Players may not fold in the first hand, if Hearts are trumps, if they have 5 points or fewer, if they sat out in the previous hand, if they are the dealer or if they are the cutter and everyone else has folded.

== Play ==
Forehand leads to the first trick. Players must follow suit if able and must overtake in that suit if they can. If unable to follow suit, they must trump and overtrump if possible. If a trump is led, players must overtrump if they can.

Variation: overtaking is not compulsory.

== Scoring ==
At the start of the game, one player is nominated as the scribe to keep score.

Each player starts with a tally of 20 points, the aim of the game is to reach zero.
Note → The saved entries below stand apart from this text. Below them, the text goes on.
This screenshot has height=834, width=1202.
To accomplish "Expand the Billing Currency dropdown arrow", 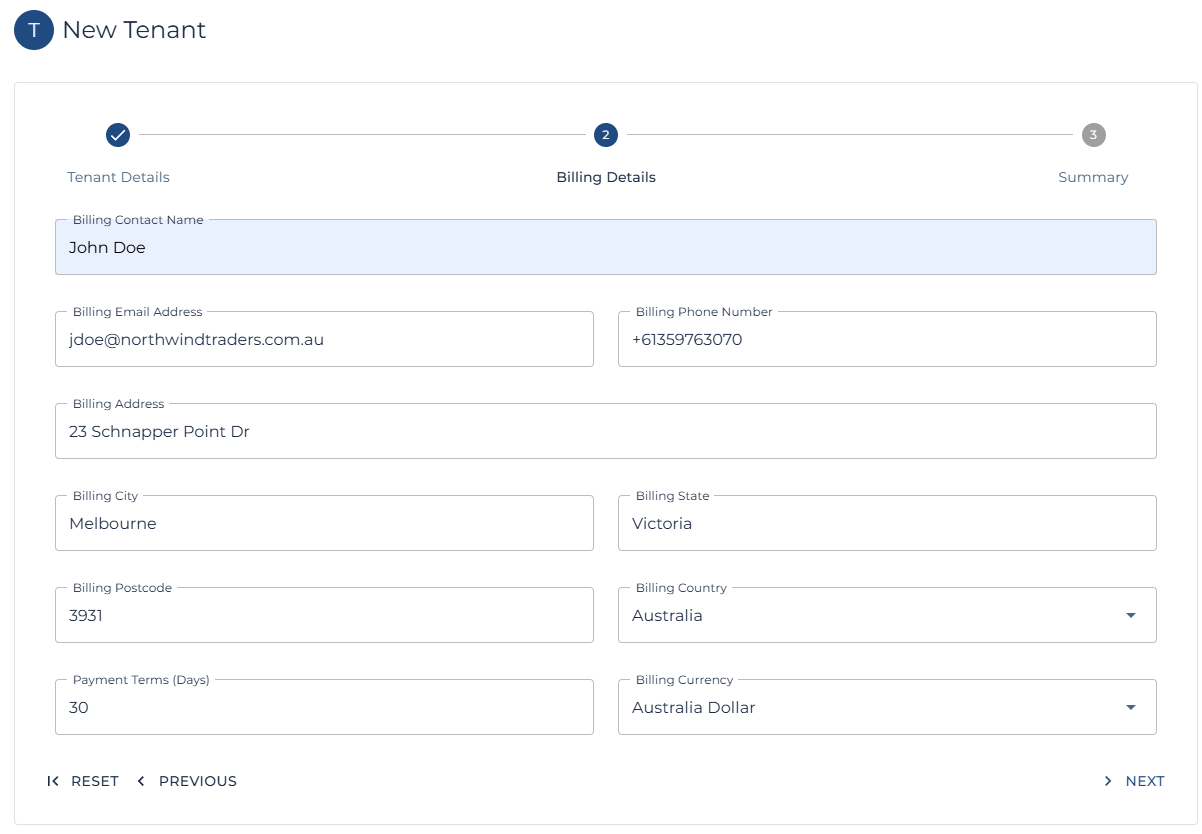I will tap(1131, 708).
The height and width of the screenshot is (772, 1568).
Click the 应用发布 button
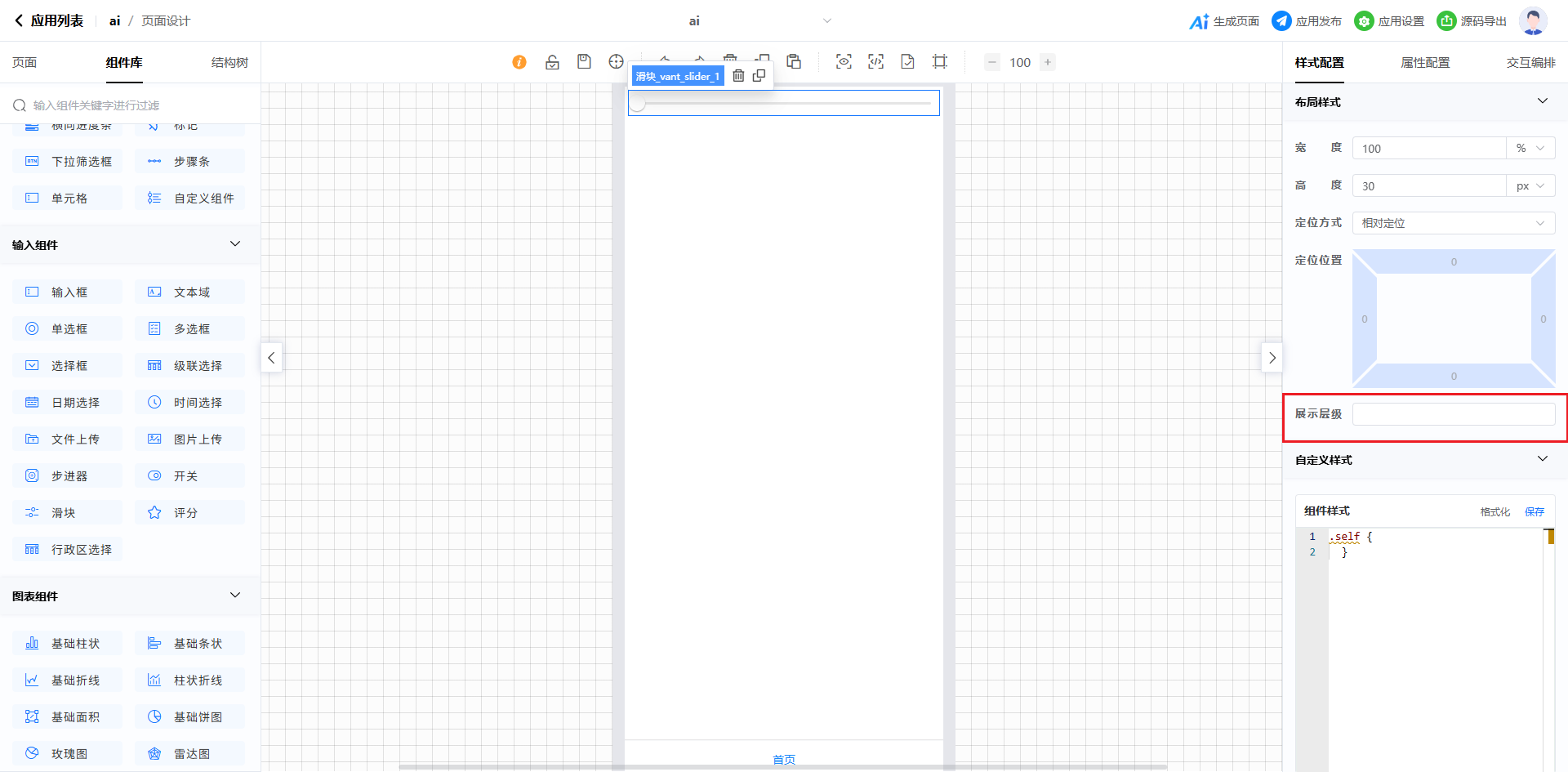(1307, 21)
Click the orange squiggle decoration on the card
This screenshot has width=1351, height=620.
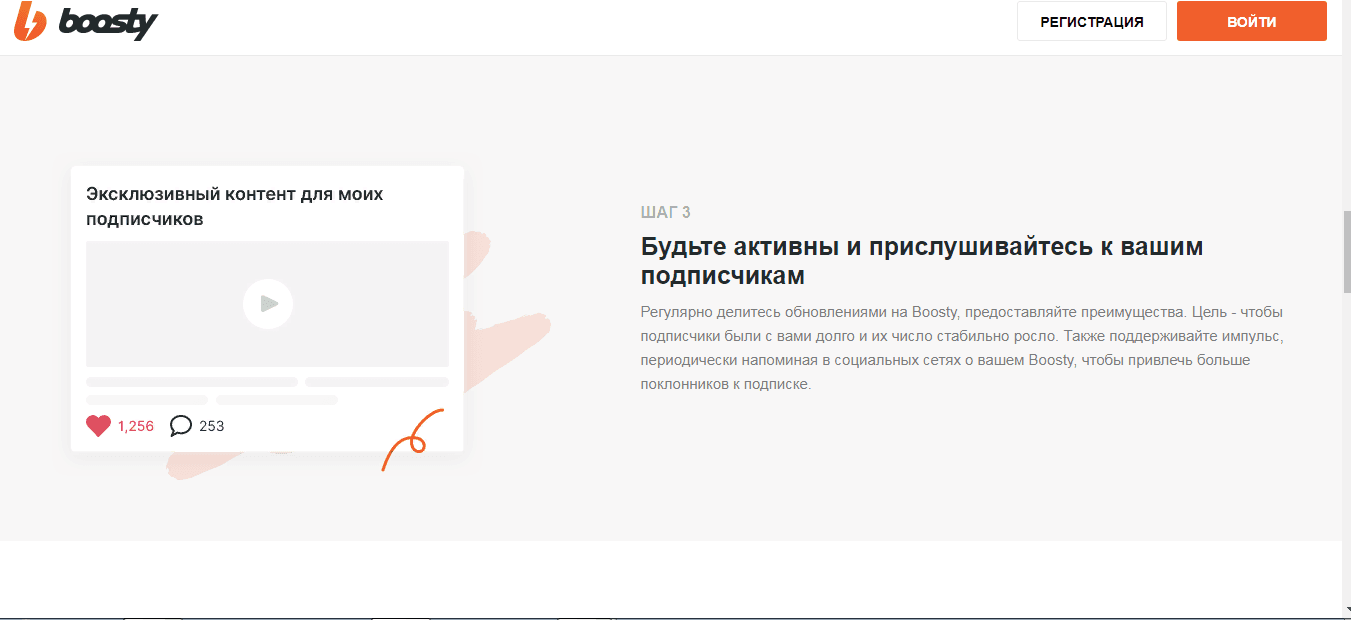[412, 438]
For each trick taken, one point is deducted from the tally; if no trick is taken in a game, 5 penalty points are added. If Hearts are declared as the trump suit, the points count double, i.e. -2 points per trick or +10 points for no trick, and you may not fold, which is possible with other suits.

There are variations over what happens if a player overshoots zero and ends up with a minus score:

- It is immaterial and the player wins.
- The overshoot is added to the original score.

There is always at least one winner and one loser; depending on the final scores there may more of either.

Variation: a player who scores plus 50 wins; if another player simultaneously scores 0, they both win.

== Comparison with Watten ==
The biggest differences in Bohemian Watten compared with standard Watten are rules of play such as following suit, the manner in which trumps are determined, there are no Strikers, no teams and, consequently, no signalling. Despite its name, the game is much closer to Zwanzig ab.

== Bibliography ==
- Rohrmayer, Erich (2017). Lerne Böhmisch Watten und Grasobern. Regenstauf: Buch- und Kunstverlag Oberpfalz. ISBN 978-3-95587-056-0
- Sirch, Walter (2008). Vom Alten zum Zwanzger – Bayerische Kartenspiele for Kinder and Erwachsene – neu entdeckt. Traunstein: Bayerischer Trachtenverband.